I've been listening to them for quite a while now, posting their sad stories on The Daily Beast and complaining to the soft-eyed CNBC reporters with the whiffle-ball questions. At first I thought -- yikes! That would be horrific: losing your retirement, or your parents' deed to the retirement condo. The equivalent for me would be less impressive but no less traumatic. In fact a number of my customers bailed on me last fall for financial reasons and I felt the economic slowdown in a very visceral way. So that's bad. And I thought ... Madoff fed into a certain kind of fantasy. We all feel we should have known about the Dot com bubble. I remember wondering, in a lucid moment, whether Jeff Bezos was a billi0naire ...or broke. And how could he tell the difference? But I didn't give it much thought. AOL buys Time Warner? The question slipped through my mind -- shouldn't that be the other way around?
Or the housing bubble -- in retrospect that's an easy one to call. So what if there was someone just a little smarter than you, someone who actually did see the bad stuff coming, and was shrewd enough to navigate the market so you didn't crash with everyone else when the booms collapsed? That's the Madoff mythology: he was that guy. You were almost that guy -- you saw it all coming (afterward). But you also saw Mine That Bird winning the Derby --afterward. And the only people who know the winner of a race horse beforehand are the ones who fixed it.
So, Okay, I said... they fell for the fantasy.
But the fact is,the guy was giving them ten to fifteen percent returns year in and year out (even when the year was 1989), and no one is smart enough to do that. You can't spin it and you can't evade it.
It's impossible.
They had to know it. They didn't want to admit it, they didn't want to deal with it, they didn't want to think about it. But they had to know it. And they were making a lot of money in those years and decades. Joseph Heller writes in his great, underrated second novel, Something Happened, "I know so many things I'm afraid to find out."

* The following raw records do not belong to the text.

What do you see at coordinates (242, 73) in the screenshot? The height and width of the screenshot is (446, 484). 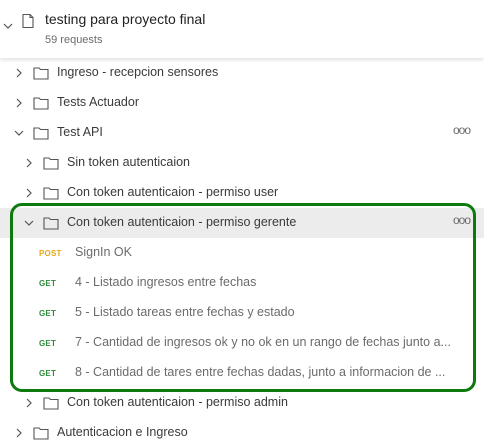 I see `folder-ingreso: Ingreso - recepcion sensores` at bounding box center [242, 73].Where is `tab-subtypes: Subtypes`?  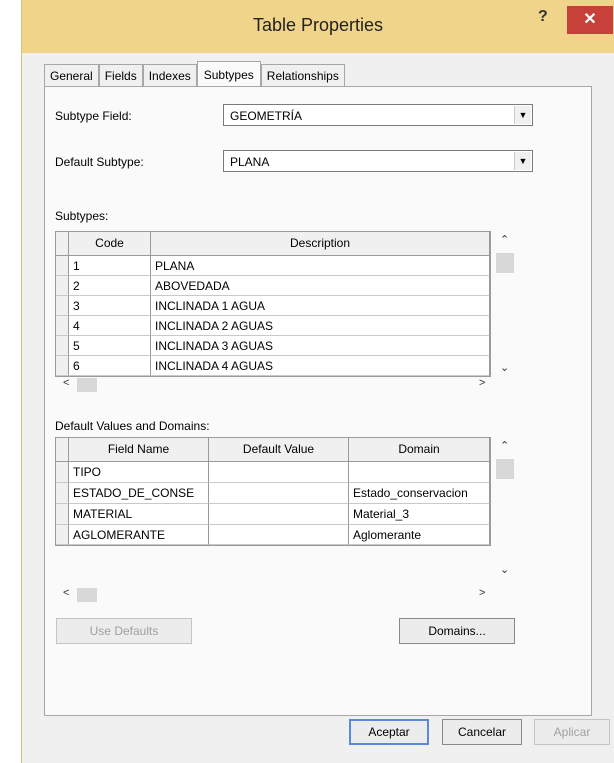 tab-subtypes: Subtypes is located at coordinates (228, 74).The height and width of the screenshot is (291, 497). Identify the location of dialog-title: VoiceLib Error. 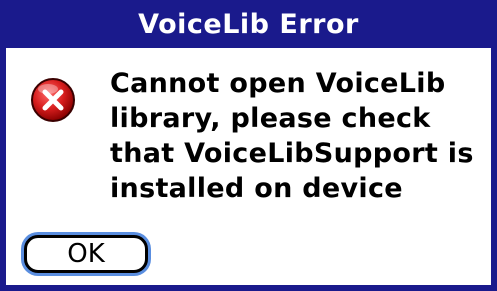
(248, 24).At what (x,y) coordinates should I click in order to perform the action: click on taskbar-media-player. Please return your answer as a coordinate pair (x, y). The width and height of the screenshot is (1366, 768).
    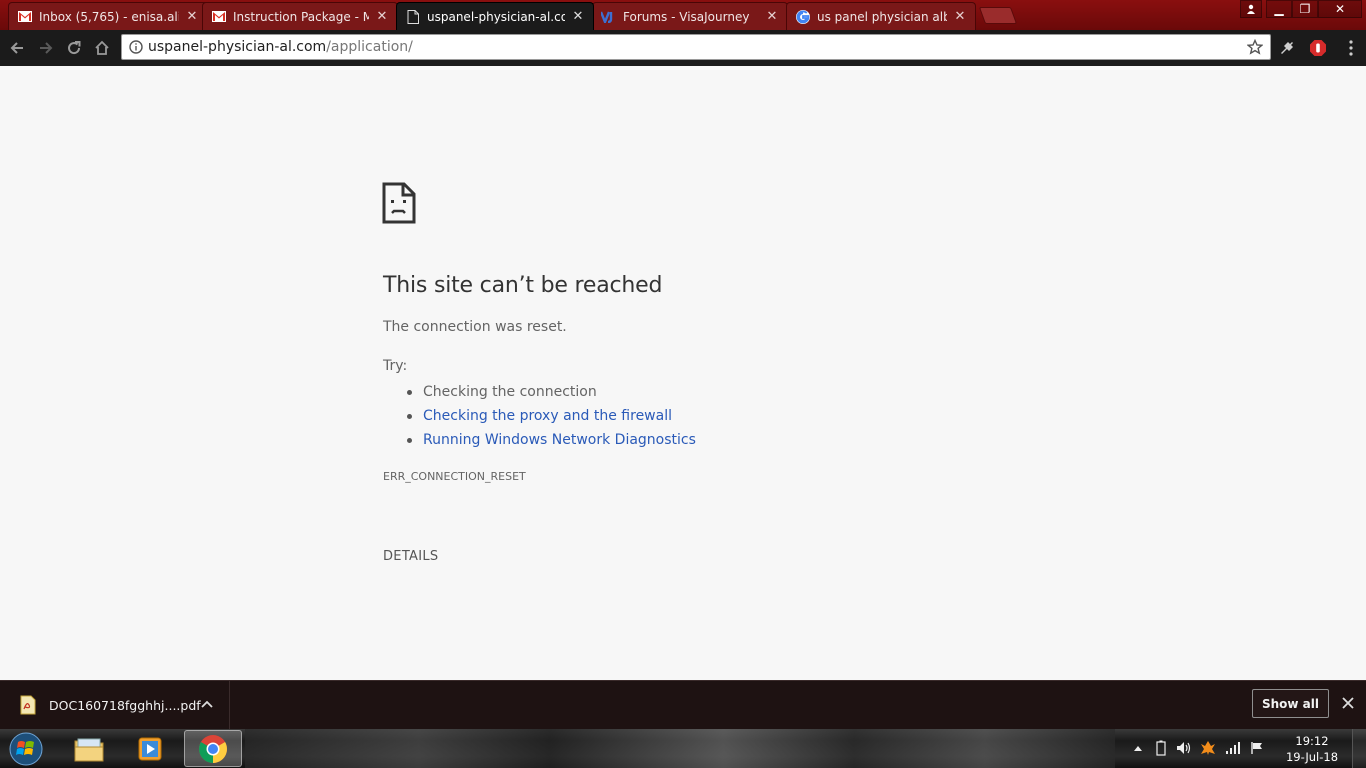
    Looking at the image, I should click on (150, 748).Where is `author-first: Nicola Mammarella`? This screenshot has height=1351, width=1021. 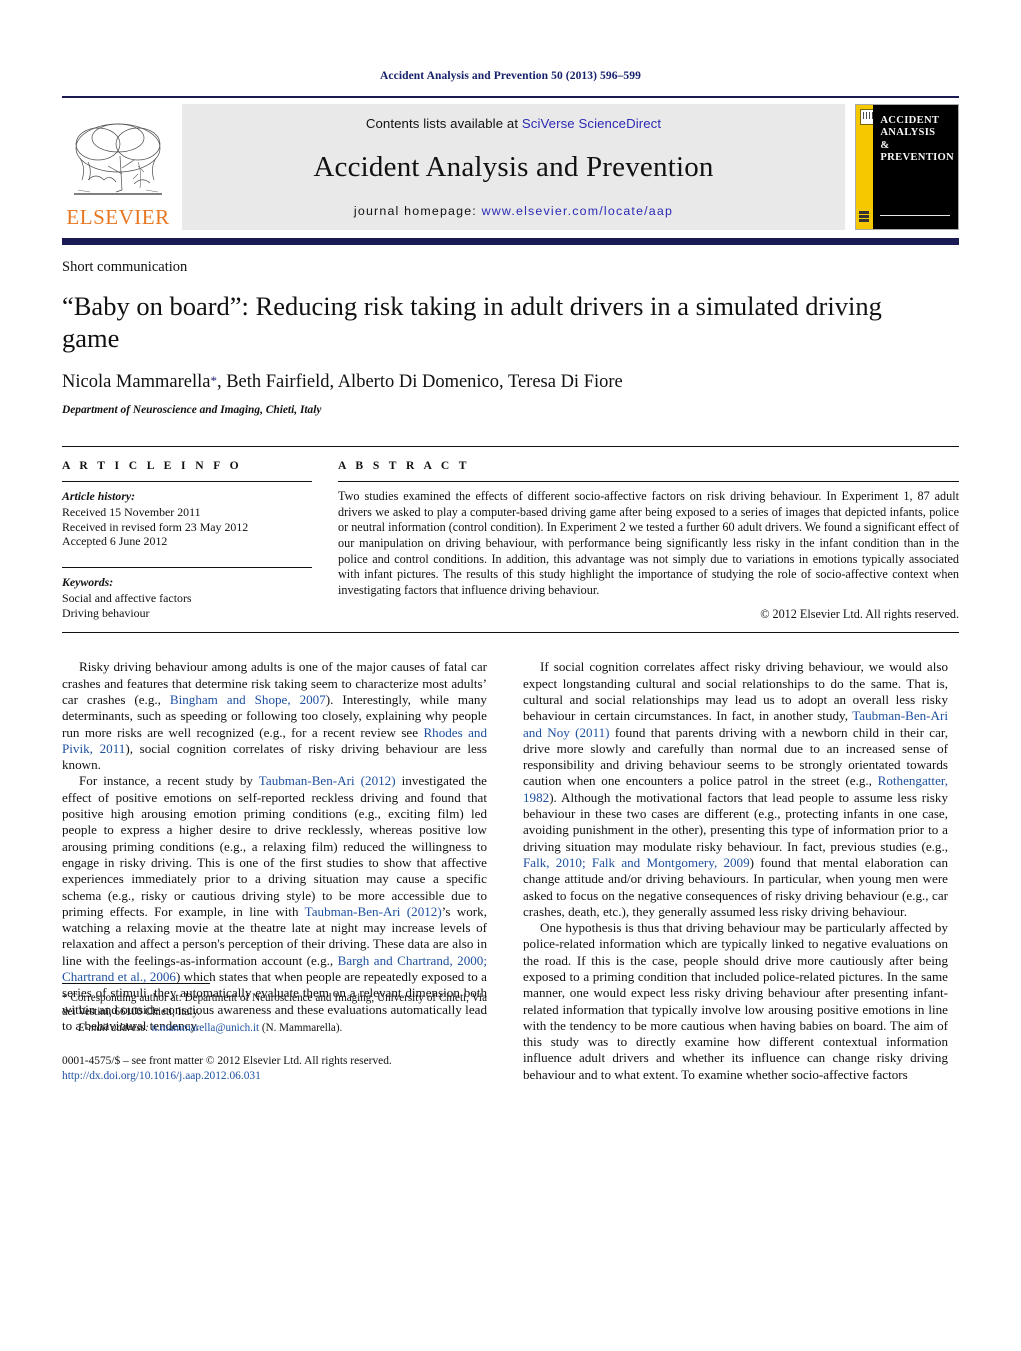
author-first: Nicola Mammarella is located at coordinates (136, 382).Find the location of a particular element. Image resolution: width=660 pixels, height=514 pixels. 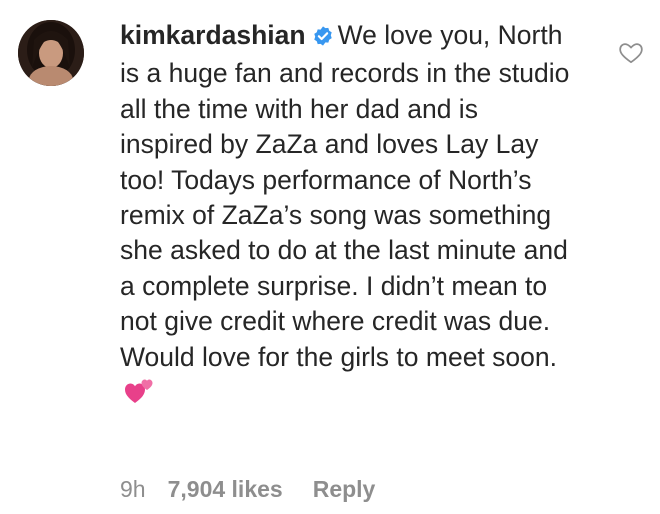

two-hearts-emoji is located at coordinates (139, 396).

They may have been afraid to find out -- but they knew, and they were complicit. To paint themselves as innocent victims is disingenuous at best and mendacious at worst. They were spending other people's money. They were weak and they were greedy. Now they're paying the price.It's not pretty and and it's not fun. But justice rarely is. It can be poetic though.
And this cruel farce is worthy of Jonathan Swift.